-- Brief --
Report each line from the records where the string "agent" turns up.

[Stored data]
↓↓↓
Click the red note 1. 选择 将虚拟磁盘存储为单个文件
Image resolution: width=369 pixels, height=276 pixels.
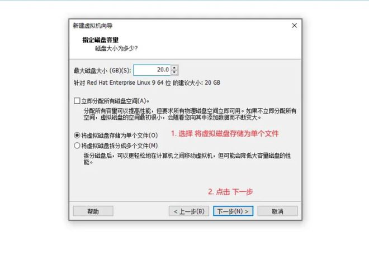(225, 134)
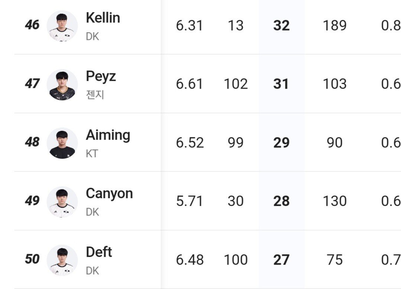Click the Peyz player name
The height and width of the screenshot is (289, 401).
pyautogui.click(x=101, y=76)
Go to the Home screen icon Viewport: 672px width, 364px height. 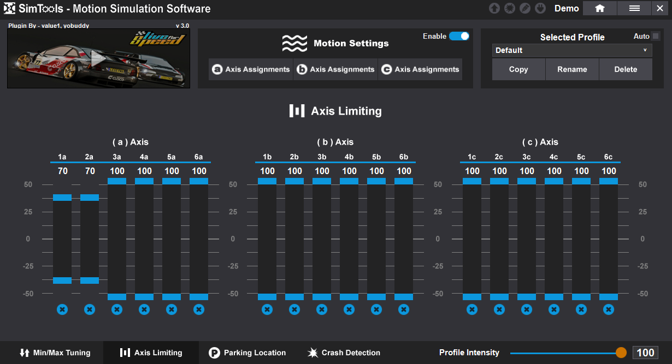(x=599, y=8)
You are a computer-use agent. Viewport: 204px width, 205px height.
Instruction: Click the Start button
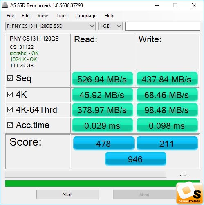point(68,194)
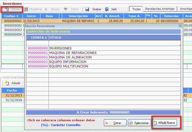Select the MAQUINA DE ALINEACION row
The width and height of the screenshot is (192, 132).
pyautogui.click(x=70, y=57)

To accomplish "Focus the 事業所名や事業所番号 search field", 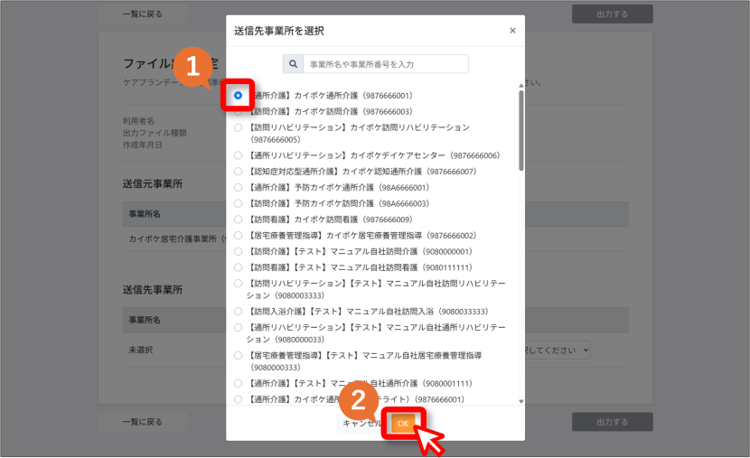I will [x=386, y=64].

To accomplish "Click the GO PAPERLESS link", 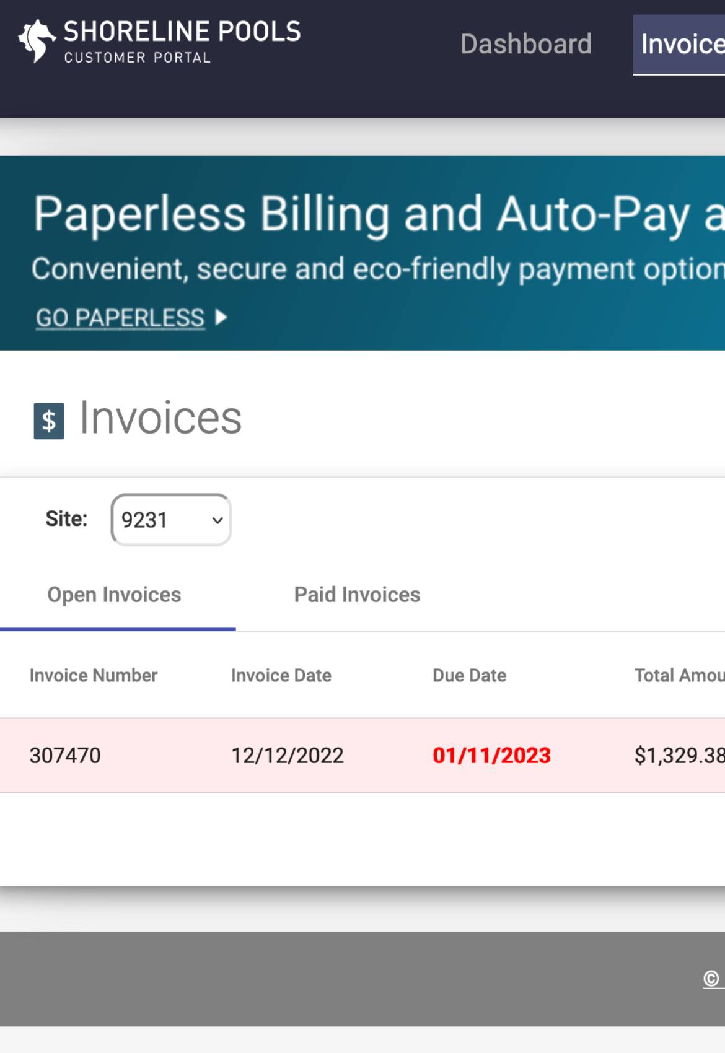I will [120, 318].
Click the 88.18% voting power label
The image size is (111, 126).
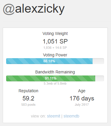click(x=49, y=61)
↑↑↑
↓↓↓
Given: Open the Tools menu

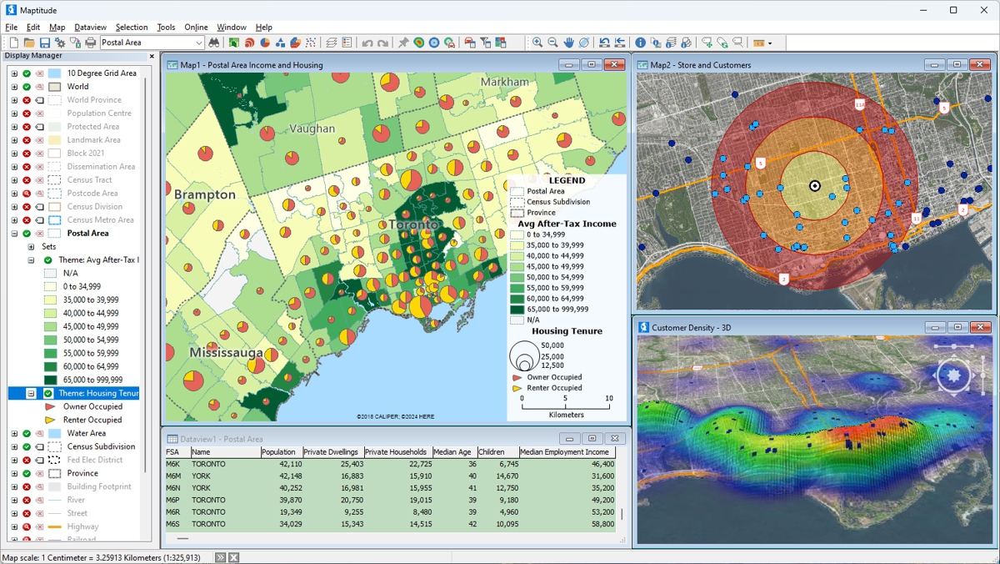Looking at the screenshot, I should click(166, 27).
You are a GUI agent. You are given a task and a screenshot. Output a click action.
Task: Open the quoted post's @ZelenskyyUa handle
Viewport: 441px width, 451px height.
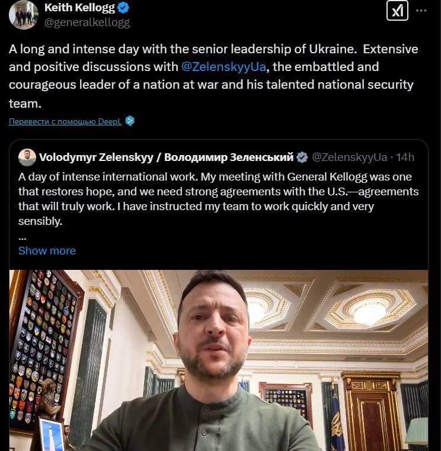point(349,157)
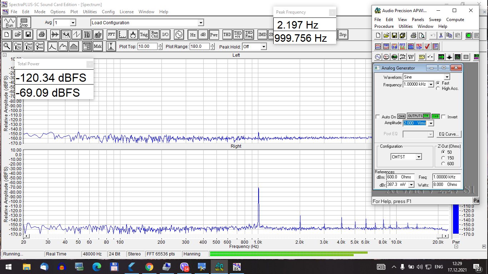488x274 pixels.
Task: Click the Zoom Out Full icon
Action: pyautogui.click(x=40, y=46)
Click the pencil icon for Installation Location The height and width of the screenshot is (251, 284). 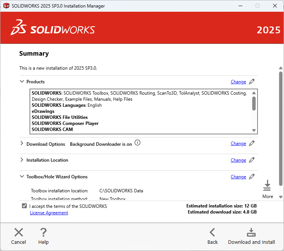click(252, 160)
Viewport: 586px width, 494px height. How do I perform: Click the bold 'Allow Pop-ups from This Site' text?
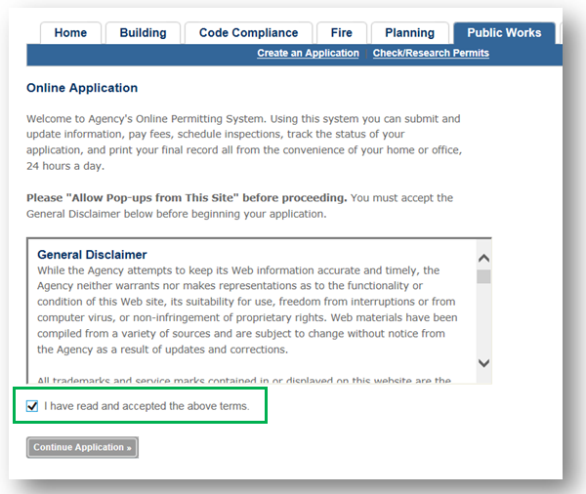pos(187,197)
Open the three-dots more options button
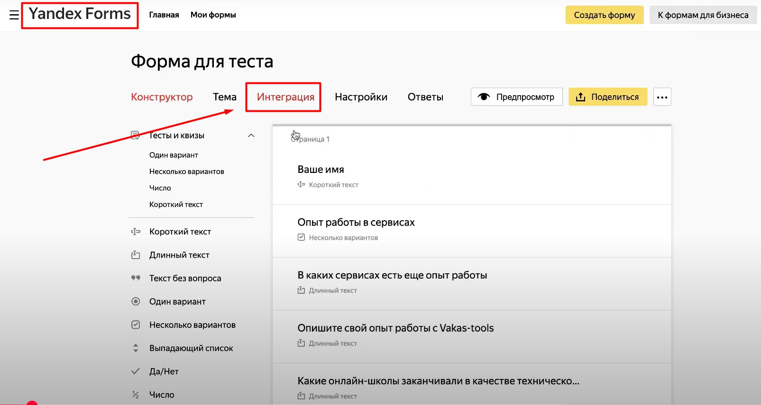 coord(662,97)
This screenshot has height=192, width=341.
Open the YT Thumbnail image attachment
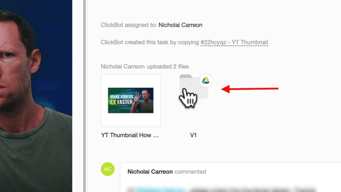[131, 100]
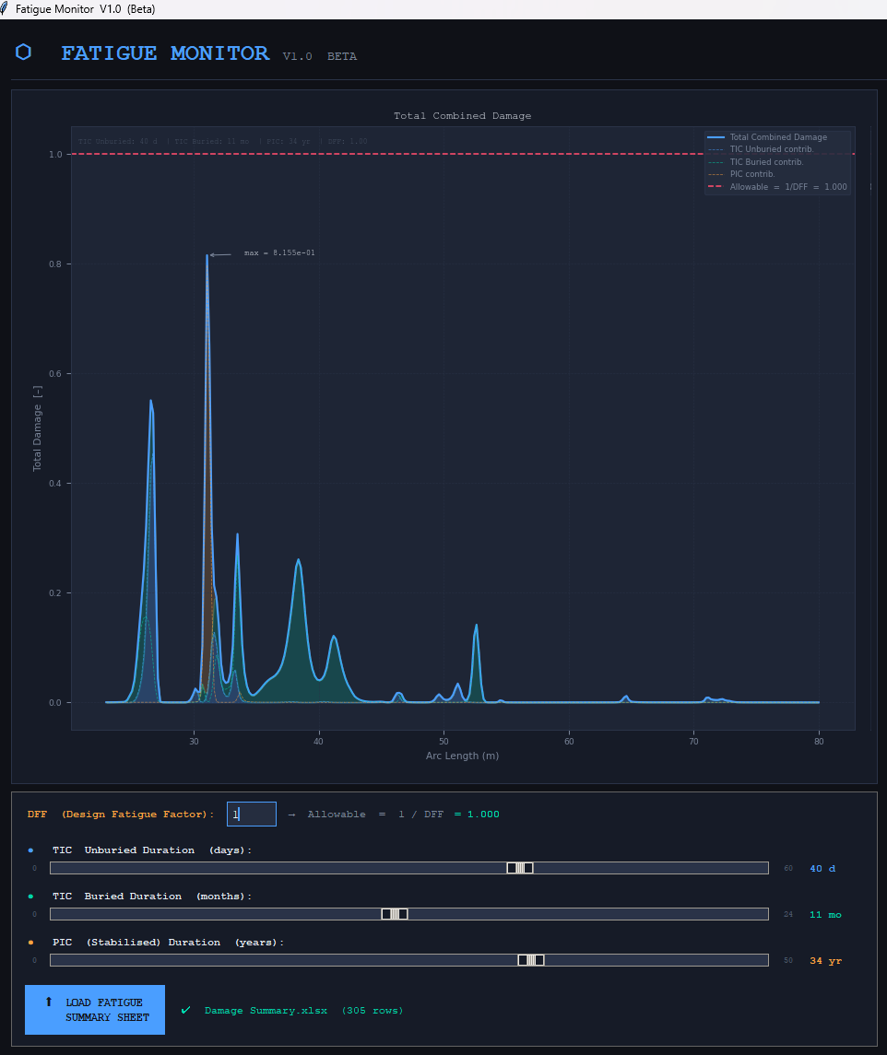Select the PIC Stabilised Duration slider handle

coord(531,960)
↑↑↑
-- Output for this task --
You are a computer-use agent. Viewport: 204px width, 205px height.
You are a GUI agent. You are given a task and a screenshot. Output a click action.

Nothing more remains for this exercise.